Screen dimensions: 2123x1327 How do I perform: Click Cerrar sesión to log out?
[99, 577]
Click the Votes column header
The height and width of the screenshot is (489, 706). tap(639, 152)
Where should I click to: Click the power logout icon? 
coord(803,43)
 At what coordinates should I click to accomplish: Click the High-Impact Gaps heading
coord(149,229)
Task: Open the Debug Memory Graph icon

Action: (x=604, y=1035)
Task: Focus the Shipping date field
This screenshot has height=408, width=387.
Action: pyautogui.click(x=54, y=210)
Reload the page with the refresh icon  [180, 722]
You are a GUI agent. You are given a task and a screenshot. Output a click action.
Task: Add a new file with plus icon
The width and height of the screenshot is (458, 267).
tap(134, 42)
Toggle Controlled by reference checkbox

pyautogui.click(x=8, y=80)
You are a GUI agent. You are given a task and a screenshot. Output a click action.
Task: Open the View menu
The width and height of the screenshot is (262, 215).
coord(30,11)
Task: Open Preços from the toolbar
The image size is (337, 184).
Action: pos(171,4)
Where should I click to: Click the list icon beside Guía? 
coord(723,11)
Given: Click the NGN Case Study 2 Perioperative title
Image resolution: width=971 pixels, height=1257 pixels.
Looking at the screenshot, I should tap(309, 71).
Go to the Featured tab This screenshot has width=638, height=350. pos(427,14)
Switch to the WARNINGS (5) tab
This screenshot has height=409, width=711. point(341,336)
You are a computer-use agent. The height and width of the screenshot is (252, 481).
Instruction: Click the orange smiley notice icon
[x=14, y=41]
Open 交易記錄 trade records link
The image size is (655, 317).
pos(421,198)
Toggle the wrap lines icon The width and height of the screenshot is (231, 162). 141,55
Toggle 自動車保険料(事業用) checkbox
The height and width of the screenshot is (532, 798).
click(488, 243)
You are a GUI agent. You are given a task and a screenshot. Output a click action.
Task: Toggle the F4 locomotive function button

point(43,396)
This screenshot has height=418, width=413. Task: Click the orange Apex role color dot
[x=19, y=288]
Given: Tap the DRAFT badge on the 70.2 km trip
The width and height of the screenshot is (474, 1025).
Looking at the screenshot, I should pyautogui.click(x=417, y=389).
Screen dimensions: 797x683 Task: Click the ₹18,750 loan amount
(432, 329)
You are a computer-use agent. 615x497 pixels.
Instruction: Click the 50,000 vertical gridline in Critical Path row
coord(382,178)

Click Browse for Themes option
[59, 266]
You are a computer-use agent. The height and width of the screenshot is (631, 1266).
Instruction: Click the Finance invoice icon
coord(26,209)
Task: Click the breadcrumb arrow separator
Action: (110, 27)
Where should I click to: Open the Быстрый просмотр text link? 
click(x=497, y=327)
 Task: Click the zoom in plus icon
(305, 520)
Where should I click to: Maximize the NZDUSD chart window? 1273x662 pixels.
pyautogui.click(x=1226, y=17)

----

WORK REQUIRED: Put every line of the material above into a Markdown table with two columns, Row and Line, numbering the rows and leaving out blank lines.

FULL ANSWER:
| Row | Line |
|---|---|
| 1 | Screen dimensions: 2123x1327 How do I perform: Click Cerrar sesión to log out? |
| 2 | [99, 577] |
| 3 | Click the Votes column header |
| 4 | The height and width of the screenshot is (489, 706). tap(639, 152) |
| 5 | Where should I click to: Click the power logout icon?  |
| 6 | coord(803,43) |
| 7 |  At what coordinates should I click to accomplish: Click the High-Impact Gaps heading |
| 8 | coord(149,229) |
| 9 | Task: Open the Debug Memory Graph icon |
| 10 | Action: (x=604, y=1035) |
| 11 | Task: Focus the Shipping date field |
| 12 | This screenshot has height=408, width=387. |
| 13 | Action: pyautogui.click(x=54, y=210) |
| 14 | Reload the page with the refresh icon  [180, 722] |
| 15 | You are a GUI agent. You are given a task and a screenshot. Output a click action. |
| 16 | Task: Add a new file with plus icon |
| 17 | The width and height of the screenshot is (458, 267). |
| 18 | tap(134, 42) |
| 19 | Toggle Controlled by reference checkbox |
| 20 | pyautogui.click(x=8, y=80) |
| 21 | You are a GUI agent. You are given a task and a screenshot. Output a click action. |
| 22 | Task: Open the View menu |
| 23 | The width and height of the screenshot is (262, 215). |
| 24 | coord(30,11) |
| 25 | Task: Open Preços from the toolbar |
| 26 | The image size is (337, 184). |
| 27 | Action: pos(171,4) |
| 28 | Where should I click to: Click the list icon beside Guía?  |
| 29 | coord(723,11) |
| 30 | Given: Click the NGN Case Study 2 Perioperative title |
| 31 | Image resolution: width=971 pixels, height=1257 pixels. |
| 32 | Looking at the screenshot, I should tap(309, 71). |
| 33 | Go to the Featured tab This screenshot has width=638, height=350. pos(427,14) |
| 34 | Switch to the WARNINGS (5) tab |
| 35 | This screenshot has height=409, width=711. point(341,336) |
| 36 | You are a computer-use agent. The height and width of the screenshot is (252, 481). |
| 37 | Instruction: Click the orange smiley notice icon |
| 38 | [x=14, y=41] |
| 39 | Open 交易記錄 trade records link |
| 40 | The image size is (655, 317). |
| 41 | pos(421,198) |
| 42 | Toggle the wrap lines icon The width and height of the screenshot is (231, 162). 141,55 |
| 43 | Toggle 自動車保険料(事業用) checkbox |
| 44 | The height and width of the screenshot is (532, 798). |
| 45 | click(488, 243) |
| 46 | You are a GUI agent. You are given a task and a screenshot. Output a click action. |
| 47 | Task: Toggle the F4 locomotive function button |
| 48 | point(43,396) |
| 49 | This screenshot has height=418, width=413. Task: Click the orange Apex role color dot |
| 50 | [x=19, y=288] |
| 51 | Given: Tap the DRAFT badge on the 70.2 km trip |
| 52 | The width and height of the screenshot is (474, 1025). |
| 53 | Looking at the screenshot, I should pyautogui.click(x=417, y=389). |
| 54 | Screen dimensions: 797x683 Task: Click the ₹18,750 loan amount |
| 55 | (432, 329) |
| 56 | You are a computer-use agent. 615x497 pixels. |
| 57 | Instruction: Click the 50,000 vertical gridline in Critical Path row |
| 58 | coord(382,178) |
| 59 | Click Browse for Themes option |
| 60 | [59, 266] |
| 61 | You are a computer-use agent. The height and width of the screenshot is (631, 1266). |
| 62 | Instruction: Click the Finance invoice icon |
| 63 | coord(26,209) |
| 64 | Task: Click the breadcrumb arrow separator |
| 65 | Action: (110, 27) |
| 66 | Where should I click to: Open the Быстрый просмотр text link?  |
| 67 | click(x=497, y=327) |
| 68 |  Task: Click the zoom in plus icon |
| 69 | (305, 520) |
| 70 | Where should I click to: Maximize the NZDUSD chart window? 1273x662 pixels. |
| 71 | pyautogui.click(x=1226, y=17) |